Sunday, August 05, 2007

"Labor can't manage money"

That's the title of an audacious new advertisement from the Coalition intended as preemtive strike should, as is expected, the Reserve Bank hike interest rates this week.

Here's my comment piece for tomorrow's paper, and below the fold, the news story:


COMMENT

Have you got the government’s message?

If the Reserve Bank pushes up interest rates this week, it’s Labor’s fault.

It’s as audacious as it is wrong.

For one thing, as the ACT’s Chief Minister says, John Howard and his crew were very happy to claim responsibility when interest rates were trending down, why won’t they also accept responsibility when they are trending up?

For another the argument mounted by the Prime Minister in this morning’s radio address would get him failed if he used it to answer a question in an economics exam at any time in the last 20 years.

It was once true. The Prime Minister says “when a government, be it state or federal, goes into debt it must borrow the money to finance that debt, thus competing with private businesses for available funds. This puts upward pressure on interest rates.”

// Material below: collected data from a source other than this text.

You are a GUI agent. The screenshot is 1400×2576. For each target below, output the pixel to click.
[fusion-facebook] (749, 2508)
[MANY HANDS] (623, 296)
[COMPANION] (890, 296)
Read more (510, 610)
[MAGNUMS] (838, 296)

For the last two decades, as a result of reforms championed by John Howard among many others, Australia has had open capital markets. Governments, as well as individuals, have been able to freely borrow from abroad. There is no longer a limited stock of “available funds”.

If one party (say, a state government) borrows more, it no longer means that another party (say, a private company or a home buyer) needs to borrow less or bid up the price in higher interest rates.

It would if the borrowing by Australian state government was huge on an international scale. But guess what? It’s not. Australia is a price-taker, not a price maker when it comes to international interest rates.

The Reserve Bank is likely to push up interest rates this week because it is worried about inflation. If John Howard really wanted it not to, he could have withheld the $21 billion in tax cuts he just pumped in to an already superheated economy.


THE PREEMPTIVE STRIKE


In a preemptive strike ahead of this week’s expected hike in interest rates the Coalition has launched an advertising campaign tagging Labor the party of high interest rates.

Entitled “Labor Can’t Manage Money” the internet advertisements say that “Kevin Rudd’s Labor Premiers” plan to borrow $70 billion over the next five years “plunging Australians into debt again”.

“Compare that to John Howard and Peter Costello who will borrow absolutely nothing. Never forget, it is governments who borrow money and get into debt who put upward pressure on interest rates,” the advertisements say.

The Prime Minister has reinforced the theme in this morning’s weekly radio address saying, “when a government, be it state or federal, goes into debt it must borrow the money to finance that debt, competing with private businesses for available funds. This puts upward pressure on interest rates.”

The Finance Minister Senator Minchin hammered home the theme on the Ten Network’s Meet the Press yesterday quoting a higher figure of $80 billion in state borrowing over the next four years.

He said that while he did not think that the Reserve Bank board should put up interest rates when it meets on Tuesday he was concerned “about the extent to which State Labor governments are putting upward pressure on interest rates.”

It, as expected, the Reserve Bank board does vote to push up interest rates tomorrow it will be the fifth hike since the last election fought and won by the Coalition on the promise of “keeping rates low”.

The ACT’s Chief Minister Jon Stanhope, one the Labor leaders targeted in the campaign, accused Mr Howard and Senator Minchin of hypocrisy.

“The federal government has been crowing about its low interest rates regime. They’ve accepted all the credit, and now that the worm begins to turn they insist that somebody else accept responsibility for the fact that interest rates are going up,” he said.

“You can’t have it both ways.”

Mr Stanhope said that while some states were indeed borrowing heavily for necessary infrastructure over the last ten years the ACT had had less debt than the Commonwealth. “To the extent that Senator Minchin is pointing the finger at deficits and high debt ratios he’s obviously paying a compliment to the ACT.”

Senator Minchin said there was no reason for the Reserve Bank to act this week because inflation was “under control”.

“The consumer price index is 2.1 per cent for the year to June, underlying inflation is 2.6 per cent, within the Reserve Bank’s target band of two to three per cent,” he said.

The investment firm TD Securities disputed the Minister’s analysis. Its Senior Strategist Joshua Williamson said that the Reserve Bank was charged with looking at where inflation was headed, not where it had been.

Since the release of the June figures referred to by the Minister data for July compiled by the Melbourne Institute suggested that the underlying rate of inflation had climbed above the Bank’s target band and was headed higher.

“Any sensible economist will tell you at the moment that economic growth is going to accelerate over the course of this financial year,” he said.

“We’ve got $21 billion of tax cuts that came into force in July. We’ve got heavy infrastructure spending which while great in the long run creates price pressures in the short run. Consumer spending remains strong, business investment has got a second wind, real wages are rising, unemployment is close to a 32 year low.”

“While the Minister talks about the headline yearly measure of inflation, inflation is now is accelerating and the Reserve Bank needs to act in order to contain it,” he said.